> **DATA FOR THIS TASK**:
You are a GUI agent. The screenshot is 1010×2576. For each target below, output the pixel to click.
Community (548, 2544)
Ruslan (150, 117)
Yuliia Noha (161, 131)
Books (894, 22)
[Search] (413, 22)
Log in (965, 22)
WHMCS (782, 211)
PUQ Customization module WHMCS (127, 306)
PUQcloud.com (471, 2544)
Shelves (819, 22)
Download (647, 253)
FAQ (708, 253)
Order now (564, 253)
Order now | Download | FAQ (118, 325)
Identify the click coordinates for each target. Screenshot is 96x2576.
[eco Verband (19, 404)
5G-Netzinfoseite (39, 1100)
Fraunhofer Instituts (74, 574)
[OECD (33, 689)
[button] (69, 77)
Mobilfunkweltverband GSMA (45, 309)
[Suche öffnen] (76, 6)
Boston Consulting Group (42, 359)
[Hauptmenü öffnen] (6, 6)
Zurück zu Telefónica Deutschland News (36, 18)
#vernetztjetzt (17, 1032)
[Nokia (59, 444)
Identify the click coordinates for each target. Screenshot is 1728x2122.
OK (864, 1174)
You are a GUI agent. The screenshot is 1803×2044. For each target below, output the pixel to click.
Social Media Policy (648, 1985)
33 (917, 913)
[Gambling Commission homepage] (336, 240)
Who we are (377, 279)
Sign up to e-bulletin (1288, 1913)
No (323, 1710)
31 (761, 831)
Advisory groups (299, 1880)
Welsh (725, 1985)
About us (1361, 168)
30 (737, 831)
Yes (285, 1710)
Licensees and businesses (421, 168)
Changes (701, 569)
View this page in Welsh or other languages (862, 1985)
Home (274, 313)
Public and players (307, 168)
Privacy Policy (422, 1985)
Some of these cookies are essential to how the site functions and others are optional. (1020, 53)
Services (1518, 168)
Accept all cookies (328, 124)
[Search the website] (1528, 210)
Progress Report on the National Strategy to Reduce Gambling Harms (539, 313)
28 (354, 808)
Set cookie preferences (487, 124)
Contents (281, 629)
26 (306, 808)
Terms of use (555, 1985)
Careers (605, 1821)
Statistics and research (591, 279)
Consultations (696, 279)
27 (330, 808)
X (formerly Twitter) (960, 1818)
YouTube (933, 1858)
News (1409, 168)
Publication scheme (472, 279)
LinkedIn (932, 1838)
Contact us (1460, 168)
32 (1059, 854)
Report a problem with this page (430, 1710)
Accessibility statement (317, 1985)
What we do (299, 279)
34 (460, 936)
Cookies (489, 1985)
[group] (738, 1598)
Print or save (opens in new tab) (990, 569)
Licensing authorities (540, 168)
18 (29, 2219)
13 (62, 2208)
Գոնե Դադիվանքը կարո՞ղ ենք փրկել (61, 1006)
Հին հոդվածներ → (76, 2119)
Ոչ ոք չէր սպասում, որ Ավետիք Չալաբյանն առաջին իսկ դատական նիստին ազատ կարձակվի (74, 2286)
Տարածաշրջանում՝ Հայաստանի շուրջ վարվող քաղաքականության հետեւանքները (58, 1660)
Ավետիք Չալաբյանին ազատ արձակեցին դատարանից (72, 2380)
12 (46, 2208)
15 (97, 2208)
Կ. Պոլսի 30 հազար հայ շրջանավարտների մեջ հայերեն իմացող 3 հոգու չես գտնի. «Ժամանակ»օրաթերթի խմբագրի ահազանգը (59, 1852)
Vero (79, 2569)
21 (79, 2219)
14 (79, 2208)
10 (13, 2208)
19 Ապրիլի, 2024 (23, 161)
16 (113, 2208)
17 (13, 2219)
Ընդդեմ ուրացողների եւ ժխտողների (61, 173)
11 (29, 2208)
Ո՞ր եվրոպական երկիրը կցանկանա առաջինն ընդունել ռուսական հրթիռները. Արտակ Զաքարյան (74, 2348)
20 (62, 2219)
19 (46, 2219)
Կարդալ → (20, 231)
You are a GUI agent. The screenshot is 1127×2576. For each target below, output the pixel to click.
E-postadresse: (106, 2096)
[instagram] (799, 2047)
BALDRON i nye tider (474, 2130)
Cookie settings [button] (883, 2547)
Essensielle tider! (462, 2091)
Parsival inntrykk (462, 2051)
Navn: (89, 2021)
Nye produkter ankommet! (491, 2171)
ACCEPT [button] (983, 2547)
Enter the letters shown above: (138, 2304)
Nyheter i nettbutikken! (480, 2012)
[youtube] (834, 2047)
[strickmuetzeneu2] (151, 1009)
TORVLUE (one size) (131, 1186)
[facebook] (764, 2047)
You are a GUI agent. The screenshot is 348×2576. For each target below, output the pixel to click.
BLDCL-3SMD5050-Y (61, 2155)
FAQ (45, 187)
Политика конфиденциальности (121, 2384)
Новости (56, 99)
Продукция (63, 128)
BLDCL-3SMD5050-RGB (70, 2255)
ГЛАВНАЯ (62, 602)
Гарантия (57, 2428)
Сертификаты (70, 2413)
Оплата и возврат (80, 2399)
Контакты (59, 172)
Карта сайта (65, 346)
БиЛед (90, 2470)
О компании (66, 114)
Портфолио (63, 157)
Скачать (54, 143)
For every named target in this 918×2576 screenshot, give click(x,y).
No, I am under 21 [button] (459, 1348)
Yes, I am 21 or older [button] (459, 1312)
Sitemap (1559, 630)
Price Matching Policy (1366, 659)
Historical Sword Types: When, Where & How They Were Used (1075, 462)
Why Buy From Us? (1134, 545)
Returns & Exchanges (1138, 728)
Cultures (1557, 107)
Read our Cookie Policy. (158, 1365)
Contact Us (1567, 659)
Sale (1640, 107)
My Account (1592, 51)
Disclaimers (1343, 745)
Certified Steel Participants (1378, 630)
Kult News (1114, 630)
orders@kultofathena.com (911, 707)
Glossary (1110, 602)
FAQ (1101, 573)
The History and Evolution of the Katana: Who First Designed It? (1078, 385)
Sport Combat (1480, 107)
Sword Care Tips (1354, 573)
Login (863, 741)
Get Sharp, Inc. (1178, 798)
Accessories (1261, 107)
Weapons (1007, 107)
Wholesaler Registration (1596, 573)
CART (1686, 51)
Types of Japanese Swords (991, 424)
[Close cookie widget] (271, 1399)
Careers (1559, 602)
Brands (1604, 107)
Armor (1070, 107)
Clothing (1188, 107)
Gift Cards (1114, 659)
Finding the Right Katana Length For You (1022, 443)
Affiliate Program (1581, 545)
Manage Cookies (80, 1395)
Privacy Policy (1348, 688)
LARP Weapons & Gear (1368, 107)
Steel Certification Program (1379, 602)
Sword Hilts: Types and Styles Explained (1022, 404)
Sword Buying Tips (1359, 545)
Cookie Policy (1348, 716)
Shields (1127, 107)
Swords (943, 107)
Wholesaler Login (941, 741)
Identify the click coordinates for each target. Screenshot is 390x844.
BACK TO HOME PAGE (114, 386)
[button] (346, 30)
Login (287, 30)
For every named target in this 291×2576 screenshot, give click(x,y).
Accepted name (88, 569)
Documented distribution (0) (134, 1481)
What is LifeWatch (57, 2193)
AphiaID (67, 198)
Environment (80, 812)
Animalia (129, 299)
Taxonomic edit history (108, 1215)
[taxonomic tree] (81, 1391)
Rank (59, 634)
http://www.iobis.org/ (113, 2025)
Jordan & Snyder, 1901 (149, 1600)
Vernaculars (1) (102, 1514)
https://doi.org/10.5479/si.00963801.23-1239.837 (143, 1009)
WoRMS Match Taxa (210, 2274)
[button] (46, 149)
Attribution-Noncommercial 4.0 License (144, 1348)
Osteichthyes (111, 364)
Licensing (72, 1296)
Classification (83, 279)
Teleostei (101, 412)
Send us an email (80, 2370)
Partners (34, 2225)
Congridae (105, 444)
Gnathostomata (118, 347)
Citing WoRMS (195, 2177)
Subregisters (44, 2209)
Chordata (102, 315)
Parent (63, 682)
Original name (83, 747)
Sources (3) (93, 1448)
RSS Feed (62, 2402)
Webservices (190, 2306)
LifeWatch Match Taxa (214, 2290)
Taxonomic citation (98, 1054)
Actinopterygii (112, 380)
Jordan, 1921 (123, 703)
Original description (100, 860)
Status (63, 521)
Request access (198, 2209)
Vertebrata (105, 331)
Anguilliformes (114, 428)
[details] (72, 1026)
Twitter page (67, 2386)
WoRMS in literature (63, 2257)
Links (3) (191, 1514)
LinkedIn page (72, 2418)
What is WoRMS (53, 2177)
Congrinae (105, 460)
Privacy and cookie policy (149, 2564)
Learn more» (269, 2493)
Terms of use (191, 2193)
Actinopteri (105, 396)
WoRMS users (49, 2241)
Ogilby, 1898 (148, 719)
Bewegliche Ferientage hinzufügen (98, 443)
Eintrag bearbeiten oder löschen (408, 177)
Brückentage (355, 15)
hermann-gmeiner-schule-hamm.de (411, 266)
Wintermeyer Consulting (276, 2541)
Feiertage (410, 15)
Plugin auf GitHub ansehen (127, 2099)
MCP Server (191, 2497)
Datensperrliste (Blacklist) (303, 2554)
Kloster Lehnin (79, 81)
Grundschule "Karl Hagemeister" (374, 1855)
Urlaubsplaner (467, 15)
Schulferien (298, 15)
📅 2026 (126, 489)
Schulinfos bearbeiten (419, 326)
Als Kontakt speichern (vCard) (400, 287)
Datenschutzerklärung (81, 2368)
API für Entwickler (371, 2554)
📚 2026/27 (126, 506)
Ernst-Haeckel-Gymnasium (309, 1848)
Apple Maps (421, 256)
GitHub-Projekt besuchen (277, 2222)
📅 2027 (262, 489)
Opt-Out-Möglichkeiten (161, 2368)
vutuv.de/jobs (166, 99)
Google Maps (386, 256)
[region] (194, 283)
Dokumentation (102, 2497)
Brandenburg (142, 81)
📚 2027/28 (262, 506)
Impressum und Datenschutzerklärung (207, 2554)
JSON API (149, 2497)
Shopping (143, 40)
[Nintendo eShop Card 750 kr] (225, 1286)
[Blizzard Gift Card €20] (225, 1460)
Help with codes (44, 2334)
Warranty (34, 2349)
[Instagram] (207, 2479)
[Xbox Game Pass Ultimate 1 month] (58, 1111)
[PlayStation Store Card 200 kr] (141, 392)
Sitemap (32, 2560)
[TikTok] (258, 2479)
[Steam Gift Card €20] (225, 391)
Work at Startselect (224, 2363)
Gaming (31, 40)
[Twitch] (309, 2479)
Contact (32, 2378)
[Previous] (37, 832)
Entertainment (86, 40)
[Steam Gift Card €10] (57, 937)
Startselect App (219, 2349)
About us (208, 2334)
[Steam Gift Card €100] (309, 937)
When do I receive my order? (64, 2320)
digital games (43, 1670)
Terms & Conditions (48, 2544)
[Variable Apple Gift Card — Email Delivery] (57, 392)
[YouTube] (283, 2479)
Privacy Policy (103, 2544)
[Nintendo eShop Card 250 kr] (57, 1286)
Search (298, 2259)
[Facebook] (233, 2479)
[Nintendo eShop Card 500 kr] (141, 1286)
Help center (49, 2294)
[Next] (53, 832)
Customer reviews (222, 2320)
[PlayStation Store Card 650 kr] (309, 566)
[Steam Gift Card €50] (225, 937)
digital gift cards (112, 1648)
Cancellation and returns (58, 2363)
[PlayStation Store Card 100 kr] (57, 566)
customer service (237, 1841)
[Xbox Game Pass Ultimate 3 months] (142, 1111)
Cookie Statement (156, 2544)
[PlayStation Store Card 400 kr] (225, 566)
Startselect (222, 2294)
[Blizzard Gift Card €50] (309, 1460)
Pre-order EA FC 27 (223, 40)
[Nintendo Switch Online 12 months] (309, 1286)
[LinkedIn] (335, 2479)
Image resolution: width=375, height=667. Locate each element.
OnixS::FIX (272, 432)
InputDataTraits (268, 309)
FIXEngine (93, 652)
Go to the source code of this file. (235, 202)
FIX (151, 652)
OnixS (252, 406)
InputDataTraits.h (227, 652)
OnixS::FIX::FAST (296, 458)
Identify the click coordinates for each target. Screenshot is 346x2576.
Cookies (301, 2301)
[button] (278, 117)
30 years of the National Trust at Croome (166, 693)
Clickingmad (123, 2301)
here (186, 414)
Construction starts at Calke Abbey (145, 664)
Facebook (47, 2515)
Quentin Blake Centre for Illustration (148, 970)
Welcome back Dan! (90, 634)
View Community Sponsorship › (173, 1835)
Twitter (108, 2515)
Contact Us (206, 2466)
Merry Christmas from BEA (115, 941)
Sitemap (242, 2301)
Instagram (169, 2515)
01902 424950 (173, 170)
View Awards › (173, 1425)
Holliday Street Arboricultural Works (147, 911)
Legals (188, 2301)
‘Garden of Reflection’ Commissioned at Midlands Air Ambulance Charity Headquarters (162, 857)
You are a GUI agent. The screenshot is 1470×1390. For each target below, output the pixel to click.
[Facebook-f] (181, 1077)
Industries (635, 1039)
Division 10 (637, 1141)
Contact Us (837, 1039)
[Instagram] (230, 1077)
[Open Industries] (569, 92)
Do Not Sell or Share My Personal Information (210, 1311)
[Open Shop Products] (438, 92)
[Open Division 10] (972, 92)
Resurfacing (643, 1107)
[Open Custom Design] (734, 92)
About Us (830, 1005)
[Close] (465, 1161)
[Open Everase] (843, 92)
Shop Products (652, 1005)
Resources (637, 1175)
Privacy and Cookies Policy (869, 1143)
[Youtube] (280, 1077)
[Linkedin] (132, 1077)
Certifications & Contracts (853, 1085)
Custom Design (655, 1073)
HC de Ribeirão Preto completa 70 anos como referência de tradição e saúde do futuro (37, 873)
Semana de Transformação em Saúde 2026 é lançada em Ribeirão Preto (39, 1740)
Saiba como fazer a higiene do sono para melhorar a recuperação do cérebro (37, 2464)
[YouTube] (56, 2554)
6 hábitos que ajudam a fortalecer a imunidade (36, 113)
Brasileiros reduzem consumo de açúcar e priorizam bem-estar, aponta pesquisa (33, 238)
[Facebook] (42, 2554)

> **PROBLEM TO WORK ON**: Repeat the lines between the one containing "Jordan & Snyder, 1901 (149, 1600)" and the one containing "Licensing (72, 1296)", inclusive.

> **RESPONSE TO THE TASK**:
Jordan & Snyder, 1901 (149, 1600)
Vernaculars (1) (102, 1514)
https://doi.org/10.5479/si.00963801.23-1239.837 (143, 1009)
WoRMS Match Taxa (210, 2274)
[button] (46, 149)
Attribution-Noncommercial 4.0 License (144, 1348)
Osteichthyes (111, 364)
Licensing (72, 1296)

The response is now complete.